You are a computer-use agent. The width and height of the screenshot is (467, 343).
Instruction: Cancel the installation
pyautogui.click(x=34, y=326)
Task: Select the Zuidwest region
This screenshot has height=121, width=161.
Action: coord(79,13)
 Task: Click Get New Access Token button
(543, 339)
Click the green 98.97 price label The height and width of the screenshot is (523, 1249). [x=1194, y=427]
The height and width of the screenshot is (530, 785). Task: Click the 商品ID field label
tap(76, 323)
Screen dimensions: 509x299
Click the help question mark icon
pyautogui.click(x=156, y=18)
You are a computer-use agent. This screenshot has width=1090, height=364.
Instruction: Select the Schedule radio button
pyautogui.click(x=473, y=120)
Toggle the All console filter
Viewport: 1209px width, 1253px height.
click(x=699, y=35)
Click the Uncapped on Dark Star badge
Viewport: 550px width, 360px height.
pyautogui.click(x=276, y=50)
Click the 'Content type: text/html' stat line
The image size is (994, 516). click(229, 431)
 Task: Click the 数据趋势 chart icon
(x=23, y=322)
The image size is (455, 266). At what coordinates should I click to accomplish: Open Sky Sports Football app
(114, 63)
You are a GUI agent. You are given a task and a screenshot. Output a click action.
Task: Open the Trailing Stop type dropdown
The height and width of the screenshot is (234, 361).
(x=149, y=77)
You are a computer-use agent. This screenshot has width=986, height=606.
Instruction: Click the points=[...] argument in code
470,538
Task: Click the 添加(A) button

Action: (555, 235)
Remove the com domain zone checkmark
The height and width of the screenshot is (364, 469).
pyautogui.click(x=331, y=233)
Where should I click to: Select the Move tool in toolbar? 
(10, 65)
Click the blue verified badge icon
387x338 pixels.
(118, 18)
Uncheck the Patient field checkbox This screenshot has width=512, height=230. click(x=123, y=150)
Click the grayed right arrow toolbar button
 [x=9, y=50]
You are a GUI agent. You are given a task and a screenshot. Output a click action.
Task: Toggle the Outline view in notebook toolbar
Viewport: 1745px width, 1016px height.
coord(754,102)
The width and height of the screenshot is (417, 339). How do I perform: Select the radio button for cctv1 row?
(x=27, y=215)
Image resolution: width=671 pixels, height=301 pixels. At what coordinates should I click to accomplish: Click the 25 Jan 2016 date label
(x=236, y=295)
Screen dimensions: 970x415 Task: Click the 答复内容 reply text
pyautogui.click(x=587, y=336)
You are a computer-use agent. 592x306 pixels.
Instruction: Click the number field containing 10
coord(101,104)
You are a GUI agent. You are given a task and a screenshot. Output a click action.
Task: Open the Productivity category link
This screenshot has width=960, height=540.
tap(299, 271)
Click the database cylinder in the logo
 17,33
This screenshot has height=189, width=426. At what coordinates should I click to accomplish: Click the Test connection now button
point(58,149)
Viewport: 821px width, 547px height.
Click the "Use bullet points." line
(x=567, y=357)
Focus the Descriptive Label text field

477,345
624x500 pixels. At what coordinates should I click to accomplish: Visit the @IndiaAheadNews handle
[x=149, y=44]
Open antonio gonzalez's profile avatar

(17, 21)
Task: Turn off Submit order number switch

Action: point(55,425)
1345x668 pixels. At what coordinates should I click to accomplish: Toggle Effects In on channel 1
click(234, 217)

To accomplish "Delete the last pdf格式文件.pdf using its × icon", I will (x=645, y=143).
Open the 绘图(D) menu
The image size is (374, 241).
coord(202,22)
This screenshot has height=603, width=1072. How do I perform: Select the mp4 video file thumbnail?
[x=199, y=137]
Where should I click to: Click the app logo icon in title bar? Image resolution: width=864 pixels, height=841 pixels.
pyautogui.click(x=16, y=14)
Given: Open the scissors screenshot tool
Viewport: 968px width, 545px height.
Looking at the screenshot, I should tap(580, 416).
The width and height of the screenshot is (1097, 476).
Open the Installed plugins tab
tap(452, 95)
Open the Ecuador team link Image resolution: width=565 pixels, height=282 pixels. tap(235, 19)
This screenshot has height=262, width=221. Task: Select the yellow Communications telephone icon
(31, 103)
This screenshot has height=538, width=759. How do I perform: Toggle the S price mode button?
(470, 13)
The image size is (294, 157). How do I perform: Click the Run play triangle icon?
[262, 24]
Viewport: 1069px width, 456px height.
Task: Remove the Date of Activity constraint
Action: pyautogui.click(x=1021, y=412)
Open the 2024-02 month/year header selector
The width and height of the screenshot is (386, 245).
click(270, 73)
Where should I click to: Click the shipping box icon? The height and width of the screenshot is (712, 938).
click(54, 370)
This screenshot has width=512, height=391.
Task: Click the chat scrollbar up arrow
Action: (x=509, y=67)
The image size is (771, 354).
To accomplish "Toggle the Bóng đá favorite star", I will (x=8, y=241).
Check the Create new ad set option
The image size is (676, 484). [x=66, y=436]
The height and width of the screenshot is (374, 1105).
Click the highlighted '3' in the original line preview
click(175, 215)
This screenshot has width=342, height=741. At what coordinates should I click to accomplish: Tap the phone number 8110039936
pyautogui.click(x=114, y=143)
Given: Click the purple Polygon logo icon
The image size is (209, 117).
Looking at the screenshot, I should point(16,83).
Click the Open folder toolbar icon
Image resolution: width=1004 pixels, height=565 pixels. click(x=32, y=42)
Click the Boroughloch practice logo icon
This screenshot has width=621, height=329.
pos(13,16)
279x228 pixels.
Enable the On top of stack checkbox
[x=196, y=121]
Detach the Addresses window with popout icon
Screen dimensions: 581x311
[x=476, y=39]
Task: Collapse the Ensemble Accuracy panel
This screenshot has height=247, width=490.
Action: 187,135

__TASK DIRECTIONS__
Using the records above, copy exactly the lines from the one containing "This screenshot has height=262, width=221." through the last, inclusive, and nothing else.

__WRITTEN RESPONSE__
This screenshot has height=262, width=221. Task: Select the yellow Communications telephone icon
(31, 103)
This screenshot has height=538, width=759. How do I perform: Toggle the S price mode button?
(470, 13)
The image size is (294, 157). How do I perform: Click the Run play triangle icon?
[262, 24]
Viewport: 1069px width, 456px height.
Task: Remove the Date of Activity constraint
Action: pyautogui.click(x=1021, y=412)
Open the 2024-02 month/year header selector
The width and height of the screenshot is (386, 245).
click(270, 73)
Where should I click to: Click the shipping box icon? The height and width of the screenshot is (712, 938).
click(54, 370)
This screenshot has width=512, height=391.
Task: Click the chat scrollbar up arrow
Action: (x=509, y=67)
The image size is (771, 354).
To accomplish "Toggle the Bóng đá favorite star", I will (x=8, y=241).
Check the Create new ad set option
The image size is (676, 484). [x=66, y=436]
The height and width of the screenshot is (374, 1105).
Click the highlighted '3' in the original line preview
click(175, 215)
This screenshot has width=342, height=741. At what coordinates should I click to accomplish: Tap the phone number 8110039936
pyautogui.click(x=114, y=143)
Given: Click the purple Polygon logo icon
The image size is (209, 117).
Looking at the screenshot, I should point(16,83).
Click the Open folder toolbar icon
Image resolution: width=1004 pixels, height=565 pixels. click(x=32, y=42)
Click the Boroughloch practice logo icon
This screenshot has width=621, height=329.
pos(13,16)
279x228 pixels.
Enable the On top of stack checkbox
[x=196, y=121]
Detach the Addresses window with popout icon
Screen dimensions: 581x311
[x=476, y=39]
Task: Collapse the Ensemble Accuracy panel
This screenshot has height=247, width=490.
Action: 187,135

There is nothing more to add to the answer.